The WHI advises that women follow the FDA advice on hormone (estrogen-alone or estrogen-plus-progestin) therapy. It states that hormone therapy should not be taken to prevent heart disease.
These products are approved therapies for relief from moderate to severe hot flashes and symptoms of vulvar and vaginal atrophy. Hormone therapy may be effective in preventing postmenopausal osteoporosis. But it should only be considered for women at significant risk of osteoporosis who can't take nonestrogen medicines. The FDA advises that hormone therapy be used at the lowest doses for the shortest time needed to reach treatment goals. Postmenopausal women who use or are thinking of using hormone therapy should discuss the possible benefits and risks to them with their healthcare providers.
Practical suggestions for coping with hot flashes include:
Dress in layers, so that you can remove clothing when a hot flash starts.
Don't have foods or beverages that may cause hot flashes. These include spicy foods, alcohol, coffee, tea, and other hot beverages.
Drink a glass of cold water or fruit juice when a hot flash starts.
Reduce your stress level.
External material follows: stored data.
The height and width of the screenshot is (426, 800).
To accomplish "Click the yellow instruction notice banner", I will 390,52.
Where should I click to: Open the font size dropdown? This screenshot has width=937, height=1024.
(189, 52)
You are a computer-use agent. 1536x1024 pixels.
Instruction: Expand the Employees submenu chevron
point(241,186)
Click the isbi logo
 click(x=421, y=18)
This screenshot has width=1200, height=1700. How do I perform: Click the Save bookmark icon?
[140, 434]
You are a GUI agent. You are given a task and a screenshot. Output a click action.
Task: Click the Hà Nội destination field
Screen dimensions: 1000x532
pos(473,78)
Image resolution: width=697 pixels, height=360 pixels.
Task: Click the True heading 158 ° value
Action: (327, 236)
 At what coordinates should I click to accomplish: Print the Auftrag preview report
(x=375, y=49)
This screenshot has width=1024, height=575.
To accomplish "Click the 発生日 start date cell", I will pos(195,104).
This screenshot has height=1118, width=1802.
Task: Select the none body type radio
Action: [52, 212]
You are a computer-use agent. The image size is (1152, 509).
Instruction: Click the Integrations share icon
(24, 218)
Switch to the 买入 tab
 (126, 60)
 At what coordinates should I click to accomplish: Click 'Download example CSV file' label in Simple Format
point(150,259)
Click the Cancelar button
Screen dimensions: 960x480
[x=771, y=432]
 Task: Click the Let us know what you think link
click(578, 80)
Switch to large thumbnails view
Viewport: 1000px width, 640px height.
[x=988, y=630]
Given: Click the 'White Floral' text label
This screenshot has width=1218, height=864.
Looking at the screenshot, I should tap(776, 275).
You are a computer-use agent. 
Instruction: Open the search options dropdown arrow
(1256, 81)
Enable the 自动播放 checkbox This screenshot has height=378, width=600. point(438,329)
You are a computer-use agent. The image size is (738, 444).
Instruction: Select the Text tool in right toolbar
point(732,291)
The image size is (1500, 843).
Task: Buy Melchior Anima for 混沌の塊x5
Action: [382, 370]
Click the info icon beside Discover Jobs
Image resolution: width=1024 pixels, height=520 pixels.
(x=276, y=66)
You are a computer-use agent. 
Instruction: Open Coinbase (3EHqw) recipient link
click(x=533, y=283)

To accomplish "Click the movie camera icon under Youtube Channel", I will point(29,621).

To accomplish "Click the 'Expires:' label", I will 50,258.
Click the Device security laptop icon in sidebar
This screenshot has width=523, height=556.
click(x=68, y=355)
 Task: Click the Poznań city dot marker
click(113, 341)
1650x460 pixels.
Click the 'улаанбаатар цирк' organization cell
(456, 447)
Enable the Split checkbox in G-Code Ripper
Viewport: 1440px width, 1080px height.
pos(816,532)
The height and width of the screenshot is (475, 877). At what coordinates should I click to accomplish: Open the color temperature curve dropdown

Stress may worsen hot flashes.
Keep a thermos of ice water or an ice pack next to your bed during the night.
Use cotton sheets, lingerie, and clothing that allow your skin to breathe.
Keep a diary or record of your symptoms to find what might trigger your hot flashes.
Therapies that help to manage menopause symptoms include:
Hormone therapy (HT)
HT involves the taking a combination of the female hormones estrogen and progesterone during perimenopause and menopause. HT is most commonly prescribed in pill form. However, estrogen can also be given by using skin patches and vaginal creams.
The decision to start using these hormones should be made only after you and your healthcare provider discuss the risks and benefits.
Estrogen therapy (ET)
ET involves taking estrogen alone, which is no longer being made by the body. ET is often prescribed for women who have had a hysterectomy. Estrogen is prescribed as pills, skin patches, and vaginal creams.
The decision to start using this hormone should be made only after you and your healthcare provider discuss the risks and benefits.
This type of treatment often involves the use of other types of medicines to relieve some of the symptoms associated with menopause.
Estrogen alternatives are the "synthetic estrogens" such as ospemifene. They improve symptoms of vaginal atrophy without affecting endometrial cancer risk.
Homeopathy and herbal treatments, often called bioidentical hormones, may offer some relief from some symptoms of menopause. However, there are concerns about potency, safety, purity, and effectiveness.
When nearing menopause, talk about the risks and benefits of each treatment option with your healthcare provider.